フィクションです 母べえ 通常版 [DVD] 吉永小百合
原作・野上照代とあり、野上滋という父が出てくるから、誰だって実話だと思う。しかし実際は父はドイツ文学者、社会主義者の野上巌、筆名・新島繁で、思想犯として逮捕はされているが獄死はしていない。戦後1957年に56歳で死んでいる。虚構を実話だと思わせるのは感心しない。
そのことを差っ引いても、何と一本調子な映画だろう。現代の日本で、大東亜戦争は悪いことになっている。そんな中でこんな、「正義=思想犯」と「悪=戦争」の単純な対比で映画を撮るのは、実に安易なことだと言うほかない。そしてその安易さは、事実めかした虚構を原作にしたことと、無関係ではないのである。
父べえ、母べえ、鶴べえ 母べえ 通常版 [DVD] 吉永小百合
黒澤明作品のスクリプターとして有名な野上照代の自伝的小説『父へのレクイエム』を映画化。日中戦争から日米英開戦へ。日本の暗い時代を描いた反戦映画であることはまちがいないのだが、父べい(板東三津五郎)がいなくなった家を一人で支える母べえ(吉永小百合)のひたむきな姿を通じて間接的に反戦を描いた本作品は、万人に受け入れられやすい山田洋次ならではの演出が光っている。
思想犯としてとらえられた父べえをはじめ、人生=金という哲学をつらぬく奔放な叔父さん(鶴瓶)、絵の勉強をあきらめヒロシマに帰って被爆する妹(壇れい)、母べえをひそかに慕う堅物の書生・山ちゃん(浅野忠信)。一家と親しい間柄の人々がたどる悲しい運命を目撃した観客は、戦争に対する悲しみと憤りを吉永小百合演じる母べえと静かに共有できる仕組になっている。
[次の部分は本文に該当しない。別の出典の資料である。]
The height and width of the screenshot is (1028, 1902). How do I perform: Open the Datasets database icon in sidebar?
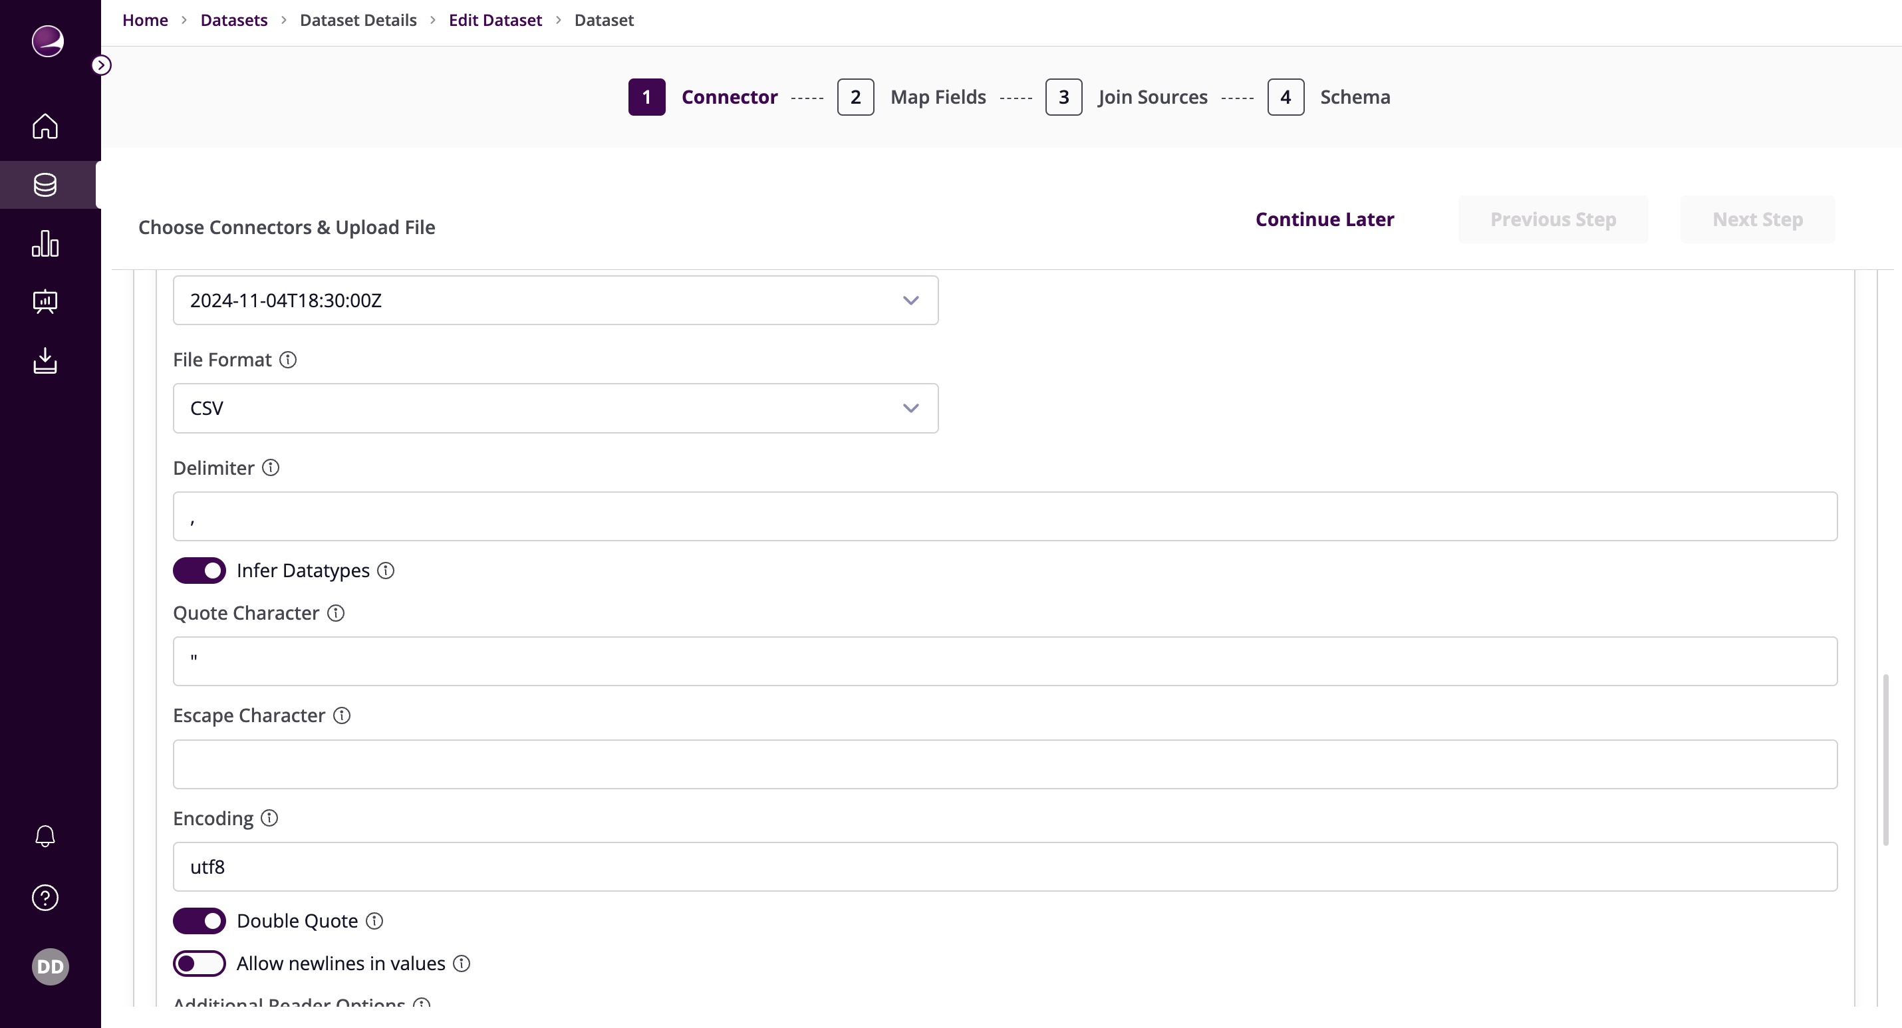(45, 185)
新藤兼人のようにけっして声高に叫ぶことはないのだが、日常生活風景の中にさりげなく反戦メッセージをしのばせた演出は秀逸。“非合理的な事実に無関心でなくてはいけない嫌な時代”とは、もしかしたら現代日本にもあてはまる形容なのかもしれないが、この映画を見てそんな押し付けがましいメタファーを感じる必要はないだろう。
泳ぎの達者な吉永小百合のクロールシーンや合唱(ハモり)シーンなど、サユリストにはたまらないオマケまでも用意されたこの映画は、ジャパニーズ・スタンダードな作品がお好みの方にはもちろん、昭和のノスタルジーに浸ってみたい人、そして戦争について深く考えたい人にもおすすめできる、裾野の広さが魅力の1本だ。